Crimes sem castigo

Gustavo Carneiro

A 30 de Janeiro começou em França o julgamento de várias multinacionais da indústria química (entre elas a Bayer-Monsanto e a Dow Chemical) que venderam aos EUA o Agente Laranja utilizado massivamente como desfolhante na agressão militar ao Vietname: estima-se que entre 1961 e 1971 tenham sido despejados sobre as florestas do Sul desse país, como nas do Laos e do Cambodja, 76 milhões de litros deste produto.

Segundo a Associação Vietnamita de Vítimas do Agente Laranja, 4,8 milhões de pessoas foram expostas a este químico e são três milhões os que actualmente vivem com as suas consequências, entre as quais se incluem a diminuição da imunidade, os distúrbios endócrinos, neurológicos e reprodutivos, os cancros e as malformações, muitas delas particularmente graves e incapacitantes. Ninguém sabe ao certo quantas gerações poderão vir a ser afectadas, mas são muitos os bebés que, ainda hoje, nascem condenados a viver estes e outros dramas.

Entradas da coleção
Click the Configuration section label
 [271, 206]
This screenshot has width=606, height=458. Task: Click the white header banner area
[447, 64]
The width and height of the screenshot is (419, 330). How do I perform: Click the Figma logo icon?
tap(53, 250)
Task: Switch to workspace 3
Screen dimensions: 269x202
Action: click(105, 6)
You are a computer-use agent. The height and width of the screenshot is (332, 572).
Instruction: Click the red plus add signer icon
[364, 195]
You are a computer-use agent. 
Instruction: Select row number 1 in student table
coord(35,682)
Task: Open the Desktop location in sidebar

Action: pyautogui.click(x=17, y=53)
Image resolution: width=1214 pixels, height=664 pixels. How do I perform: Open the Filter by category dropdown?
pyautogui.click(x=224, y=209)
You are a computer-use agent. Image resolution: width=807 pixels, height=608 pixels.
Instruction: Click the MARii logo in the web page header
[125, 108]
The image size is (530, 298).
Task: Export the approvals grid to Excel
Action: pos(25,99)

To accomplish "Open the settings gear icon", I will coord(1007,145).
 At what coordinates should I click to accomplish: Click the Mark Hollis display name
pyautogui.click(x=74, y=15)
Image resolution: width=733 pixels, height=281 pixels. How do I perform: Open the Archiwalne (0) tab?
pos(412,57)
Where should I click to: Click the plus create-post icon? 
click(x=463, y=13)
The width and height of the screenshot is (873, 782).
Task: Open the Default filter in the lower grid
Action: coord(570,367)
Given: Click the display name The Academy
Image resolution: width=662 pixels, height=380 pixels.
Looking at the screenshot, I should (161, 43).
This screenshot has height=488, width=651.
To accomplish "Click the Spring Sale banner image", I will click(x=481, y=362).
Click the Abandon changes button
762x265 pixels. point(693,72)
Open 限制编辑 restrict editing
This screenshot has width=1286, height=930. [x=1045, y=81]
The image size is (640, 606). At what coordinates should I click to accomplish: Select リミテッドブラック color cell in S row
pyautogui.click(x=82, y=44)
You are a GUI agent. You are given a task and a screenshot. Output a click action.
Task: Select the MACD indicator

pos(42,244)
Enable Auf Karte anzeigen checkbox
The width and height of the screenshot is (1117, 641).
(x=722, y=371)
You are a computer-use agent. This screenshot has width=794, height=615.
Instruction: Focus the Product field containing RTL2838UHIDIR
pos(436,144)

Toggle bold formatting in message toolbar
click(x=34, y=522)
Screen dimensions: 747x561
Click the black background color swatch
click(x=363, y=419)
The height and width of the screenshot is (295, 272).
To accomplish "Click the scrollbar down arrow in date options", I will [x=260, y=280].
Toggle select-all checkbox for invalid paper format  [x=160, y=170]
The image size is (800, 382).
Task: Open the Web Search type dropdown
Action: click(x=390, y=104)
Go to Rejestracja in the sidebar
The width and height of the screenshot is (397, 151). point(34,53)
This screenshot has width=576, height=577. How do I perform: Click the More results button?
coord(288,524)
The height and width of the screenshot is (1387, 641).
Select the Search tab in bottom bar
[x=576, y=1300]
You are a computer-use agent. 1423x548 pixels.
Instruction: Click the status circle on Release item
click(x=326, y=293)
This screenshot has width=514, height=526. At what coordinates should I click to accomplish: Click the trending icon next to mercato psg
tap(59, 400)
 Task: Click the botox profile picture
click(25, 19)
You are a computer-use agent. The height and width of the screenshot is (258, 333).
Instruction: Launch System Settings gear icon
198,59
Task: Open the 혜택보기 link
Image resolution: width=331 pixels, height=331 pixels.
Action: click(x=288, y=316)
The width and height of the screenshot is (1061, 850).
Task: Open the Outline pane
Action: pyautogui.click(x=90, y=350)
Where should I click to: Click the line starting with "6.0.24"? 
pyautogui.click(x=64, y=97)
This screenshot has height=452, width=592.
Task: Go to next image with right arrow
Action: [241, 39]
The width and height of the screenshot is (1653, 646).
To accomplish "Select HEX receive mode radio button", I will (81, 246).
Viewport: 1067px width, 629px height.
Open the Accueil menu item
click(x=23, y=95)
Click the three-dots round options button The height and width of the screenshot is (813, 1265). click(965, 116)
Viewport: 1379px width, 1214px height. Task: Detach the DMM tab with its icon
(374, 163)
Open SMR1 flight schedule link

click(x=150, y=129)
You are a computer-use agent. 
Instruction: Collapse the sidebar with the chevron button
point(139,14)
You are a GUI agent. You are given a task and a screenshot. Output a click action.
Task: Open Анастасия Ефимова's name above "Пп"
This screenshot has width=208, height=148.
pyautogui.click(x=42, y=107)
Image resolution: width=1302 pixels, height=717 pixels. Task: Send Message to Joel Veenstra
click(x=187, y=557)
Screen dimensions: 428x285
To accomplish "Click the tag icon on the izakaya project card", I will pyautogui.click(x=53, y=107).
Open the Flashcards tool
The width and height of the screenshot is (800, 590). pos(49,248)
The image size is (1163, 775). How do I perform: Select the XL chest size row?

[Experimente]
Reproduza fielmente o trecho do texto sobre o Agente Laranja que começa em "Gustavo Carneiro" e segue até "litros deste produto.". Os registos são material à parte, independente do texto sobre o Agente Laranja.

[Resposta]
Gustavo Carneiro

A 30 de Janeiro começou em França o julgamento de várias multinacionais da indústria química (entre elas a Bayer-Monsanto e a Dow Chemical) que venderam aos EUA o Agente Laranja utilizado massivamente como desfolhante na agressão militar ao Vietname: estima-se que entre 1961 e 1971 tenham sido despejados sobre as florestas do Sul desse país, como nas do Laos e do Cambodja, 76 milhões de litros deste produto.